My Not So
Perfect Life by Sophie Kinsella and Bared to You by Sylvia Day
fulfilled the category “Two Books Set in Sister Cities” for the PopSugar 2022
Reading Challenge.
I’m supposed to create
one post for each book. But… Sigh. I’ve read four titles for the two prompts. I
didn’t like two of them. Unfortunately, the two left are not from sister
cities. So, I’ll post all four, and let you settle it out in the wash. I try
hard not to include negative reviews on the blog. I want to share books I think
you will love.
Here goes.
My Not So
Perfect Life took place in Somerset and London. It’s a funny romantic tale
about a woman on the outs with a life plan. Katie Brenner scored a great new
job, has a new romance budding, but gets fired for no good reason. She’s forced
has to go back home to her parents’ farm. Unfortunately, her parents have turned
the family farm into a glamping site. Katie sucks it up and tries to make the
best of it, helping her parents succeed. Then her old boss shows up.
The story was fun
and interesting. It held notes of women’s fiction and romance. I loved Katie
and her not-so-perfect life. Once she gave up trying to be the person she
presented on Instagram, life got better. The story kept my attention and didn’t
go the expected route of an evil boss and the lowly worker’s triumph over them.

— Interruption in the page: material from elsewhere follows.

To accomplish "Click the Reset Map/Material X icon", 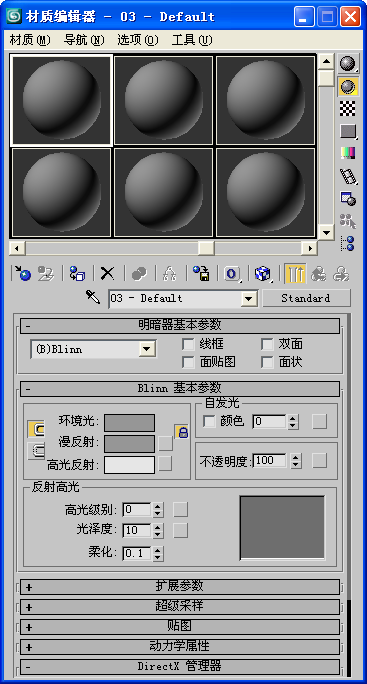I will (x=107, y=274).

I loved this story and highly recommend it.
Bared to You
took place in London’s sister city, New York City. It was not my cup of tea.
It’s an erotica book from the Fifty Shades era. The novel originally
came out in 2012 before the “Me Too” movement. It has many elements a reader
might expect in an erotica with a BDSM theme. The characters are more about
dominant and submissive behavior than whips and chains. Gideon is a billionaire
businessman, and he decides he wants Ava. And he tells her in some vulgar
language. That shut me off from the start.
I’m okay with a
dom/sub relationship, but the whole “man demanding what he wants and the woman
submitting” didn’t sit well with me. As in any erotica, sex drives the story.
Every time they get together, it tears them apart. But the book stretched the “conversation”
trope too far (i.e. when the couple should talk rather than have sex in the
limo). The two did nothing but have sex and fight. At some point, I needed Ava
to stand up and ask for what she really needed. In a true dom/sub relationship
(in my understanding), the sub has all the power. I didn’t see that. It
bothered me.
The book was all
the rage when it first came out, and many people recommended it. I didn’t care
for it. I didn’t like the relationship between the two characters, and I saw few
redeeming qualities about the hero. He was arrogant, demanding, and selfish in
my opinion, but the sex was hot.
I give My Not
So Perfect Life by Sophie Kinsella Five Yurts with all the Pillows.
I give Bared
to You by Sylvia Day Three Limos with a Giant Backseat.